Intranquilo, a medianoche, sin poder dormir Tariq pasea por la amplia terraza que da a la ciudad, y puede ver las callejas que lo rodean, el aire de la noche levanta un polvo oscuro, a lo lejos ve un mendigo, un pobre leproso que arrastra su humanidad por el suelo, mientras va haciendo sonar una campana para alejar a los viandantes.
Las dudas atenazan la mente de Tariq. Aquel gobernador de Ifriquiya, aquel hombre reclinado en un diván sobre cojines blandos y cobertores de lana y oro, es quien le va a ayudar a cambiar el reino de los godos, pero ¿será mejor que lo que hubo antes? No está seguro. Sin embargo, él —a quien su padre ha llamado Tariq, el que rompe— estará más cerca del poder y desde allí podrá cambiar las cosas, vengarse; hacer que las tierras hispanas emprendan otro rumbo, hacer que pague sus crímenes Roderik, el asesino de Floriana.

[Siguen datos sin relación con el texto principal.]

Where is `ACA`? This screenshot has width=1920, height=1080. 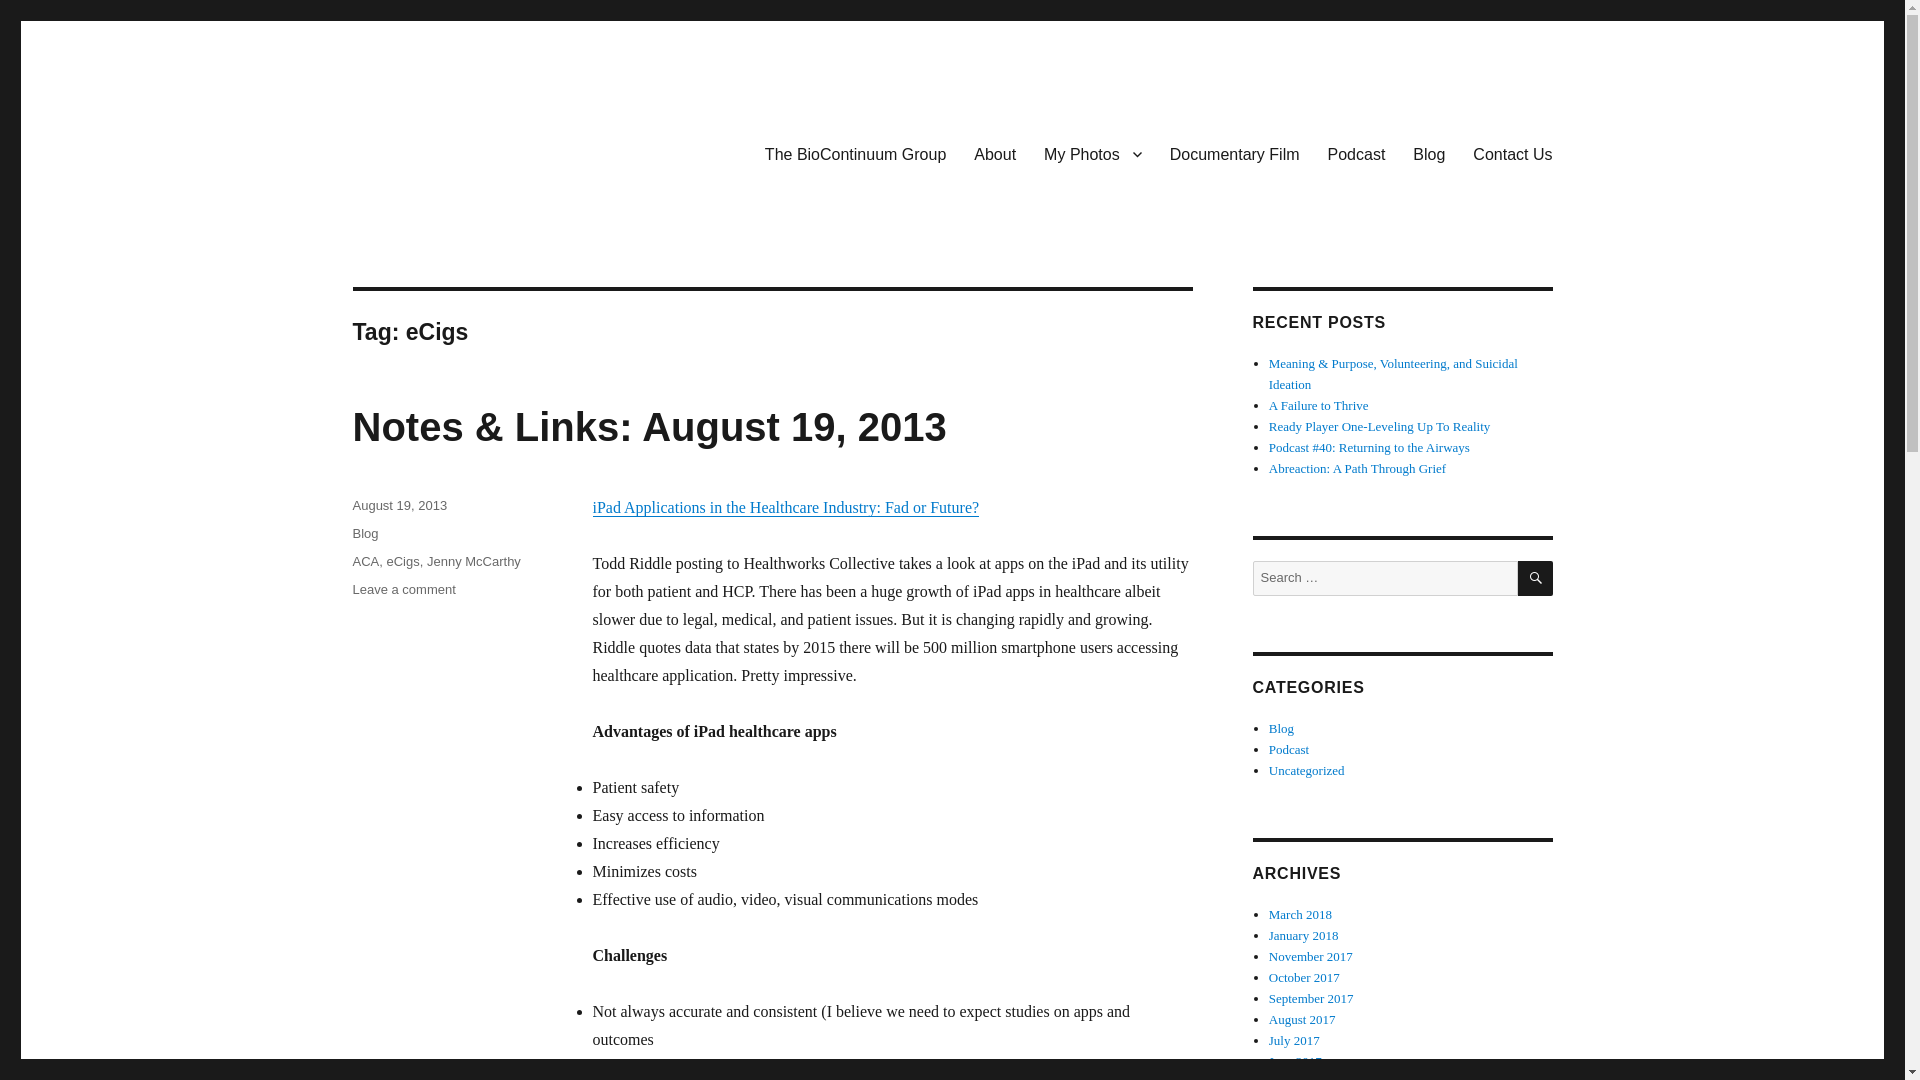
ACA is located at coordinates (364, 562).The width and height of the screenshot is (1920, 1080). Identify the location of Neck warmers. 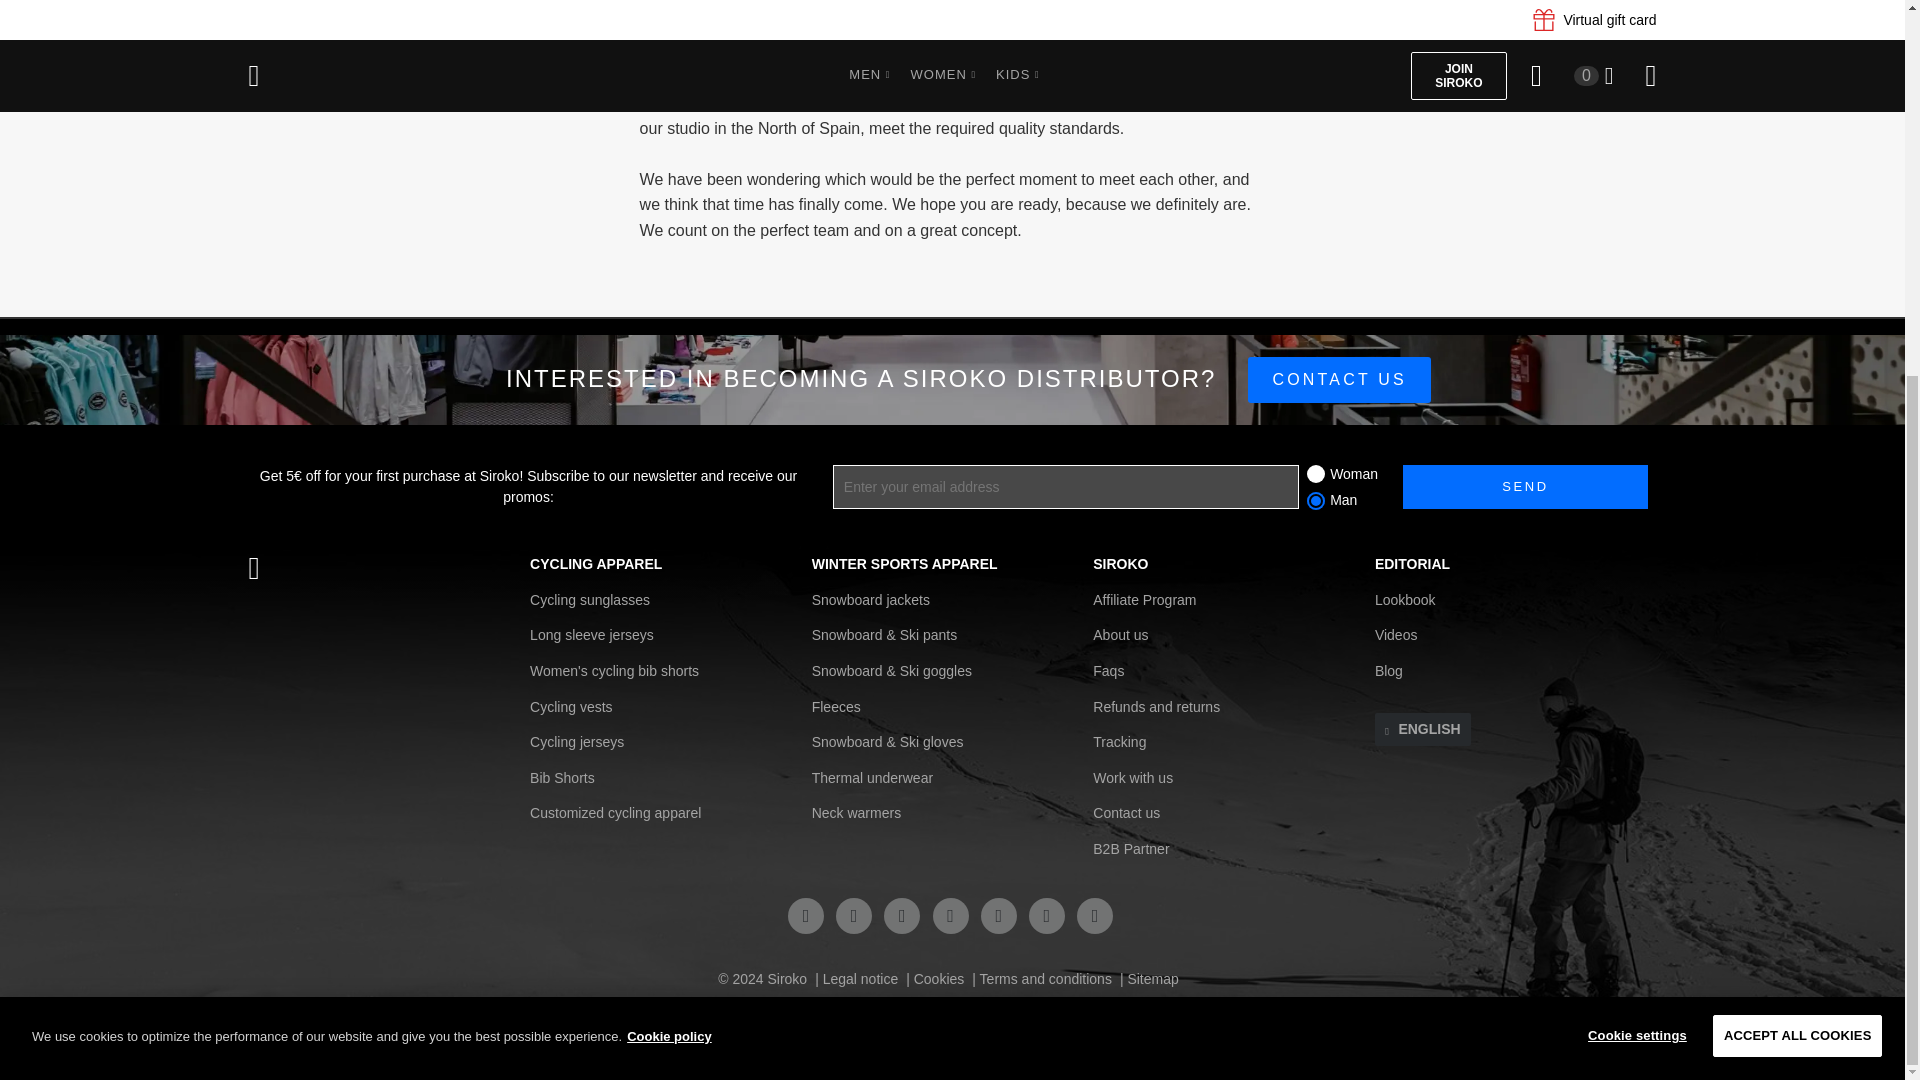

Transcurren largas las horas de la noche. Se acuesta y se revuelve intranquilo en la cama. Los pensamientos de Tariq parecen vacíos. No puede dormir. Ziyad le ha insistido en el peligro de la copa, pero él no puede más. Se levanta, acercándose a un cofre, en él hay una copa dorada decorada en ámbar y coral. Bebe en ella una bebida fermentada, nota que las fuerzas retornan a él; un nuevo vigor, un ánimo de lucha, le recorre sus entrañas. Vencerá a sus enemigos, encontrará la copa de ónice. El vino le ayuda a olvidar a Floriana, le permite ver el mundo con un nuevo optimismo, se siente seguro de sí.